Longtemps j'ai découpé les articles de journaux... Ils sont jaunis maintenant mais, de temps en temps, au hasard des explorations, un papier réapparaît. En voici un vieux de presque 13 ans. Pour l'apprécier, remettons-nous à la mémoire le texte classique de Kant tiré de La religion dans les limites de la raison (1794) :
" J'avoue ne pas pouvoir me faire très bien à cette expression dont usent aussi des hommes sensés : un certain peuple (en train d'élaborer sa liberté légale) n'est pas mûr pour la liberté ; les serfs d'un propriétaire terrien ne sont pas encore mûrs pour la liberté ; et de même aussi, les hommes ne sont pas encore mûrs pour la liberté de conscience. Dans une hypothèse de ce genre la liberté ne se produira jamais ; car on ne peut mûrir pour la liberté, si l'on n'a pas été mis au préalable en liberté (il faut être libre pour se servir utilement de ses forces dans la liberté). Les premiers essais en seront sans doute grossiers, et liés d'ordinaire à une condition plus pénible et plus dangereuse que lorsque l'on se trouvait encore sous les ordres, mais aussi confié au soin d'autrui ; cependant jamais on ne mûrit pour la raison autrement que grâce à ses tentatives personnelles (qu'il faut être libre de pouvoir effectuer). Je ne fais pas d'objection à ce que ceux qui détiennent le pouvoir renvoient encore loin, bien loin, obligés par les circonstances, le moment d'affranchir les hommes de ces trois chaînes. Mais ériger en principe que la liberté ne vaut rien de manière générale pour ceux qui leur sont assujettis et qu'on ait le droit de les en écarter pour toujours, c'est là une atteinte aux droits régaliens de la divinité elle-même qui a créé l'homme pour la liberté. Il est plus commode évidemment de régner dans l'État, la famille et l'Église quand on peut faire aboutir un tel principe. Mais est-ce aussi plus juste ? "(IVème partie, 2ème section, § 4, note 1, trad. Gibelin, Vrin, 1952, p. 245)

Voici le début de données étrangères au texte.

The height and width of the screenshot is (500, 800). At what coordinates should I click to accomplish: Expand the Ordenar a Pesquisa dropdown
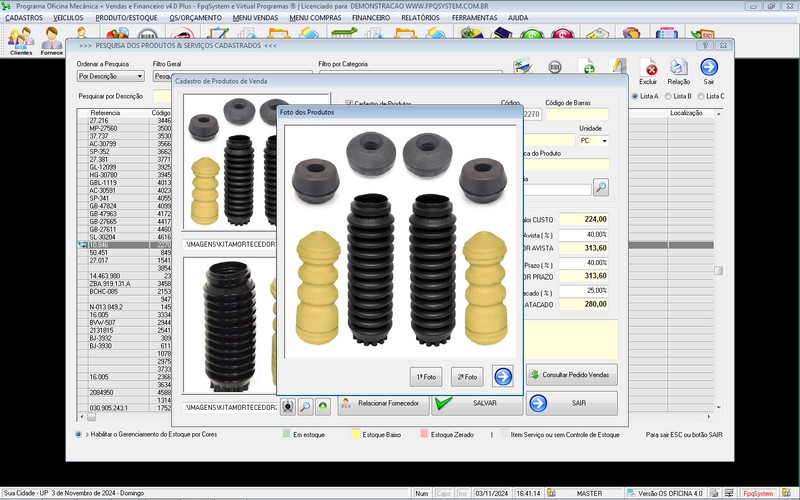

Quant à l'article, publié dans Le Monde du 30 Octobre 1999, il est signé par Patrick Jarreau et intitulé L'archaïque relativisme de M. Séguin :
" Mardi 26 avril, dans la plus grande librairie de Bordeaux, Philippe Séguin présentait son dernier livre, qui s'intitule : C'est quoi la politique ? (éditions Albin-Michel). La proximité des élections présidentielles et législatives en Tunisie, où il avait été invité l'avant-veille, a fourni à l'ancien président de l' Assemblée nationale et du RPR matière à une démonstration. " Plutôt que des simulacres de démocratiea-t-il dit, je préfère des processus prudents, progressifs, qui partent du principe que la démocratie n'a pas de sens là où les gens sont analphabètes, n'ont pas l'eau, le gaz et l'électricité et ne mangent pas à leur faim."
Faut-il donc lire le manuel de M. Séguin, nouveau professeur associé à l' Université du Québec à Montréal ? On se permettra d'hésiter avant de courir chez le libraire. Quoi de plus éculé, en effet, que l'affirmation selon laquelle la démocratie est un régime trop dangereux pour être laissé entre n'importe quelles mains ? Volontiers porté à invoquer l' Histoire, M. Séguin songe peut-être que le vote, en France, fut longtemps censitaire. Seuls des propriétaires, instruits et, peut-on croire, mangeant à leur faim eurent le droit de choisir leurs représentants jusqu'en 1848. Le député des Vosges suggère aujourd'hui, en défense de la Tunisie chère à son coeur et du président Ben Ali, dont il était l'hôte, un cens mondial : aux peuples riches, la démocratie ; aux autres, des régimes autoritaires propres à faire leur bonheur malgré eux.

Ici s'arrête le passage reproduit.